Reza Pahlavi is the single best-known opposition face and a rallying symbol for Iranian reformists, but there is little evidence that he commands substantial support within Iran, at least not on the scale that would be needed to turn the tables on the regime. The gamble is therefore extremely risky and equally likely to backfire.
If the conflict drags on and after the two sides become exhausted, something else might materialize entirely. A second possibility is that the devastation may force the clerics to rethink their long-term strategy in order to maintain their grip on power: tone down the rhetoric, rein-in the extremism, and reach out with greater resolve trying to smooth relationships with the West in order to lift sanctions. After all, Russia and China had only words to offer but no material support in the conflict. Iran has been left alone. The pain to the Iranian people and the regime itself is palpable. The costs of isolation are too high to maintain indefinitely. But the fundamentalist and oppressive nature of the regime isn’t likely to change in any meaningful way.

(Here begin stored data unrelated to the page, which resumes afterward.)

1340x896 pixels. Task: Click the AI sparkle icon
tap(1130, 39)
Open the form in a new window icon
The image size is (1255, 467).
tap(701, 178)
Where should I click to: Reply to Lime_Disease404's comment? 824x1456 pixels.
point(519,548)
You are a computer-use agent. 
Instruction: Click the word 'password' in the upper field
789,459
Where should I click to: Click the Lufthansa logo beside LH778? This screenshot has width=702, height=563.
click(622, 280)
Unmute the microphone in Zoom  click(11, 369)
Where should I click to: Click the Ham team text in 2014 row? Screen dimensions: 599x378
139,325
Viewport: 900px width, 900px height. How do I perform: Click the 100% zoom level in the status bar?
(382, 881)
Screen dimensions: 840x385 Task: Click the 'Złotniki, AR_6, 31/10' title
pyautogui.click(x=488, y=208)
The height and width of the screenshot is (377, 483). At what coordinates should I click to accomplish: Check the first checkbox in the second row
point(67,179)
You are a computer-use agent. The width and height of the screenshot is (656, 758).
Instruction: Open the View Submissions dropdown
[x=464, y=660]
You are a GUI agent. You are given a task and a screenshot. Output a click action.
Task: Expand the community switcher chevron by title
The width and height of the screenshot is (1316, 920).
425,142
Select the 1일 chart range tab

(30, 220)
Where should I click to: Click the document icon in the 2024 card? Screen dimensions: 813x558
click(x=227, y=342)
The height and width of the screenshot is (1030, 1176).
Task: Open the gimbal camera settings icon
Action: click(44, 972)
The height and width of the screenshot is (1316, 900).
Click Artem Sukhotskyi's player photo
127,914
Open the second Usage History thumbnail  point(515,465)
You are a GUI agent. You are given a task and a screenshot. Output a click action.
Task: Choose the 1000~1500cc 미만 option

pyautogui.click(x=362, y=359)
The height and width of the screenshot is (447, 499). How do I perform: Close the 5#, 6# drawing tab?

And then there is a third possibility. Iran might harden their stance, pull out of the non-proliferation treaty, as they are already threatening to do, and aim to quickly go full nuclear. And the catastrophe that would follow such a decision would be on a different scale altogether.
References:
Poll shows half of Israelis back Iran strike without U.S. support.
GAMAAN. “Iranians’ Attitudes Toward Political Systems.” March 2022 survey (p. 1-2).
Ben-Gvir and Smotrich sanctioned for incitement to violence.
Iran threatens to leave non-proliferation treaty
IAEA report on Iran’s nuclear facilities, section D.
EU External Action Service. 2023 Report on Israeli Settlements in the Occupied West Bank, August 2024.
UN OCHA. Humanitarian Situation Update #296 (Gaza), 11 June 2025.